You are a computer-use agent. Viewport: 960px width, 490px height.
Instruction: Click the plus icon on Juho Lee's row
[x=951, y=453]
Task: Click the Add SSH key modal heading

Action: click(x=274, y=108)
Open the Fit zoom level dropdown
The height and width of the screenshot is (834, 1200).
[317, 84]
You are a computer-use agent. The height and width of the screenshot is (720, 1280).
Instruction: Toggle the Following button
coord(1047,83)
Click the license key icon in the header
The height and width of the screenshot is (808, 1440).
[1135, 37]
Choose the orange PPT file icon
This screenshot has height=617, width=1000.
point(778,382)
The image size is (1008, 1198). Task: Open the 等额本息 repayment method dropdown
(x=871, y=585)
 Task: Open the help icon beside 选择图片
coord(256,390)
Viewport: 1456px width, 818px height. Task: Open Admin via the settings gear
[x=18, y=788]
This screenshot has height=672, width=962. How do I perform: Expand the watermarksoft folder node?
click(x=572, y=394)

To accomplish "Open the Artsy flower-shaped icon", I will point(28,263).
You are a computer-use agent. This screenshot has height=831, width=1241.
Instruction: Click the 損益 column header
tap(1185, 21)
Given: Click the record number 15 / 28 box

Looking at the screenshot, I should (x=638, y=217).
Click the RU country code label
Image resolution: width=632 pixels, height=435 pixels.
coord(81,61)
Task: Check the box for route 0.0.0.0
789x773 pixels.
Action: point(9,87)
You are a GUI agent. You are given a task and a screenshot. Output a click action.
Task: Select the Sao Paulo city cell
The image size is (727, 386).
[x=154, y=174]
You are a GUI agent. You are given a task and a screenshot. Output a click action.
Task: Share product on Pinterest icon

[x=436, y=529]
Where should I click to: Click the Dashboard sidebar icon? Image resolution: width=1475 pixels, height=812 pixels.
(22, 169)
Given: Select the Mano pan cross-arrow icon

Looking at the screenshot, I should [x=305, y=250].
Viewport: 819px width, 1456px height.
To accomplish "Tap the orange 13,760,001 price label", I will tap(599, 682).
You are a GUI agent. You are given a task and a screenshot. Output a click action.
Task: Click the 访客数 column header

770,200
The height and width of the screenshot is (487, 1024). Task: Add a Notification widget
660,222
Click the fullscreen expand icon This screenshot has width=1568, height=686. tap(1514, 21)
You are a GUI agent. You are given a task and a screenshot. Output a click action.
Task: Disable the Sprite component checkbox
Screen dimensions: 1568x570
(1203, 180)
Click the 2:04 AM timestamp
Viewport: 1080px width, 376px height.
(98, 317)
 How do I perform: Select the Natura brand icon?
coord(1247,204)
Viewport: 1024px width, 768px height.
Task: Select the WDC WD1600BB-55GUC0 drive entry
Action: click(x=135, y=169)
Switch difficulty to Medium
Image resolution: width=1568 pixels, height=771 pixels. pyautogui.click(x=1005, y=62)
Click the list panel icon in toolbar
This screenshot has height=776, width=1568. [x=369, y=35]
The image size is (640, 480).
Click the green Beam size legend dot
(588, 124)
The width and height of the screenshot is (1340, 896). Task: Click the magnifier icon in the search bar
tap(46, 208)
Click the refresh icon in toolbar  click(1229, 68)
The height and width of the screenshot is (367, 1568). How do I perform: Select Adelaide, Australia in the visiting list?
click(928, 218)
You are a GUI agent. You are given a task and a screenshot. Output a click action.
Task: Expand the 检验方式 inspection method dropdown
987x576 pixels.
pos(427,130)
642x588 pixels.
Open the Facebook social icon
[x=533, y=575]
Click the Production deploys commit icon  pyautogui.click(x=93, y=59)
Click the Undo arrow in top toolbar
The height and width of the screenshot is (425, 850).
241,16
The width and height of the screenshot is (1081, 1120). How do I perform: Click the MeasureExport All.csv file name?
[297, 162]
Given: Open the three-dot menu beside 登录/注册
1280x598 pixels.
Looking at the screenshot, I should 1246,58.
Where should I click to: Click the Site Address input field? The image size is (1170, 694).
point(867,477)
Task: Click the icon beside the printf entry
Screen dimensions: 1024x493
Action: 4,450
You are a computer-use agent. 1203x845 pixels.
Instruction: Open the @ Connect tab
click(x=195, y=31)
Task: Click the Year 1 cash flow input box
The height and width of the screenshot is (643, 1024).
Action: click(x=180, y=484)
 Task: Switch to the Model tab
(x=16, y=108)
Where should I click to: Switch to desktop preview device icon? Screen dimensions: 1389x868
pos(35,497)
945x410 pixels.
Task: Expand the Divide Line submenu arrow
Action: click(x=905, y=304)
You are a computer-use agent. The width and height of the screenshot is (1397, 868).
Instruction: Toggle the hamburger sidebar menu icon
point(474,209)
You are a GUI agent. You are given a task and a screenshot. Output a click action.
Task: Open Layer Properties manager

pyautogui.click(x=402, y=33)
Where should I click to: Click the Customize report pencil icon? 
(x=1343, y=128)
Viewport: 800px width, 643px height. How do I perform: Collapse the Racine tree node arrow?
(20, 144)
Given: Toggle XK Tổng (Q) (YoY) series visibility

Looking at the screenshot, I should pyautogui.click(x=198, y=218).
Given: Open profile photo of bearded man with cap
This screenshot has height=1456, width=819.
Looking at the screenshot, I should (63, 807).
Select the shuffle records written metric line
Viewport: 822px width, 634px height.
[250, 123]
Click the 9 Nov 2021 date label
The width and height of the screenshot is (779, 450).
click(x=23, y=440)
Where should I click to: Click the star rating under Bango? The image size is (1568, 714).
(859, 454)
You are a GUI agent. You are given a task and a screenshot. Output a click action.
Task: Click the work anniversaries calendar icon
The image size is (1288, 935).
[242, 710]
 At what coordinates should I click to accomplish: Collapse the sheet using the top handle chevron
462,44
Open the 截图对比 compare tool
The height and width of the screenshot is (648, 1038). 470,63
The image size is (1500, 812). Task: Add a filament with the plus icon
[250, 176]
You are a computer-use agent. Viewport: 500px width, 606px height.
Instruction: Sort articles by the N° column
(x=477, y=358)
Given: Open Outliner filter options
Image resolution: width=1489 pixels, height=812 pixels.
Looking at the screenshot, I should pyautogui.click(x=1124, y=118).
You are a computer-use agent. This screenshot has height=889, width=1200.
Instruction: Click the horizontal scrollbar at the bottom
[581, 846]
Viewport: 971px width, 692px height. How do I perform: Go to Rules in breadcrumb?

=======

:: What is needed ::
Recast the records from the line with "The image size is (640, 480)." to the line with "Click the Production", both included, as a Markdown table with the columns Row and Text. Put the row number under Row and the line under Text, and leave out any blank lines.

:: Exercise response ::
| Row | Text |
|---|---|
| 1 | The image size is (640, 480). |
| 2 | Click the green Beam size legend dot |
| 3 | (588, 124) |
| 4 | The width and height of the screenshot is (1340, 896). Task: Click the magnifier icon in the search bar |
| 5 | tap(46, 208) |
| 6 | Click the refresh icon in toolbar  click(1229, 68) |
| 7 | The height and width of the screenshot is (367, 1568). How do I perform: Select Adelaide, Australia in the visiting list? |
| 8 | click(928, 218) |
| 9 | You are a GUI agent. You are given a task and a screenshot. Output a click action. |
| 10 | Task: Expand the 检验方式 inspection method dropdown |
| 11 | 987x576 pixels. |
| 12 | pos(427,130) |
| 13 | 642x588 pixels. |
| 14 | Open the Facebook social icon |
| 15 | [x=533, y=575] |
| 16 | Click the Production deploys commit icon  pyautogui.click(x=93, y=59) |